Running over 300 miles taught me a lesson I thought I’d learned

I was an early(ish) adopter of CrossFit. I did the whole thing pretty seriously from 2006 – 2010. Greg Glassman, the founder of CrossFit, said something that really stuck with me, “Set a low trajectory on the horizon, or gravity will fix it for you.”

He means that you have to seek incremental improvements. This isn’t terribly different from Bill Gates’s “We often overestimate what we can do in a year, and underestimate what we can do in ten.”

We return, it seems, even to the rabbit and the hare.

I quoted Glassman dozens of times. To my wife. To friends. To players on my team. I felt as though I had really internalized the lesson. I encouraged caution in others when starting new things. I pushed for realistic goals over idealistic goals.

Looking back, I never really grokked what Glassman said. I had seen it. I had touched it. I had even used it and pushed it on others, but I did not have the perspective to master the idea and make it my own.

If you’ve read some recent posts, you likely understand that I’ve begun a journey with running. That continued in 2019. I ran hundreds of miles from Spring to Fall. I generally followed the ideas laid out in The New Alpinism and The Uphill Athlete.

I started running because endurance sports are sports that you can improve at with age and because they enable me to be better at the outdoor recreation that I enjoy the most. The hard part for me, an Enneagram 8, to get started with endurance running is to run slow and far day after day for weeks. My anaerobic energy systems were so dominant after years of CrossFit style intensity that it took weeks or months to bring my aerobic system into play.
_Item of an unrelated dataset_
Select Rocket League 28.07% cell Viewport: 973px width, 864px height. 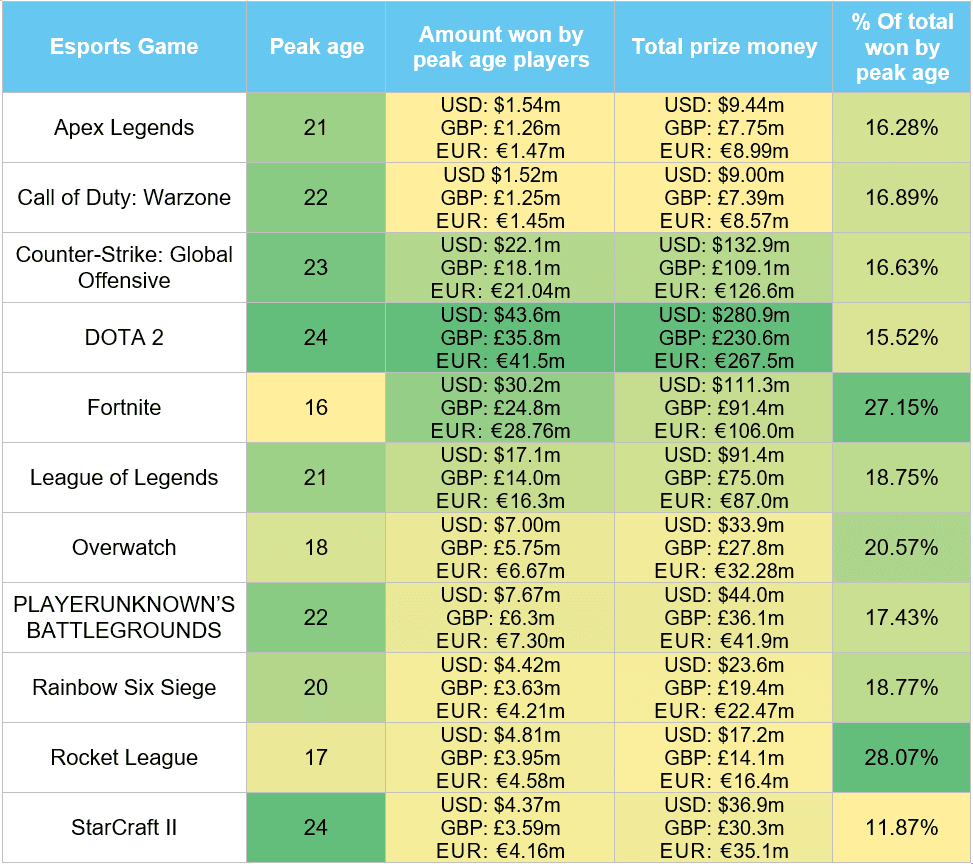point(902,758)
The painstaking and seemingly interminable process made me realize how poorly I’ve gone about so many of my own goals. I should have been running slow for weeks at all of them. This is as true of my financial planning and investment ambitions as it is of my strength in meditation. I should’ve had the same outlook at the outset that I’d need 2-3 years to get to the level I wanted to be at now.

I should allow and encourage the people I work with, live with, and love to make progress in the same way. I should expect the same sort of potential and progress from my local and national institutions. If not, I should expect gravity to fix it.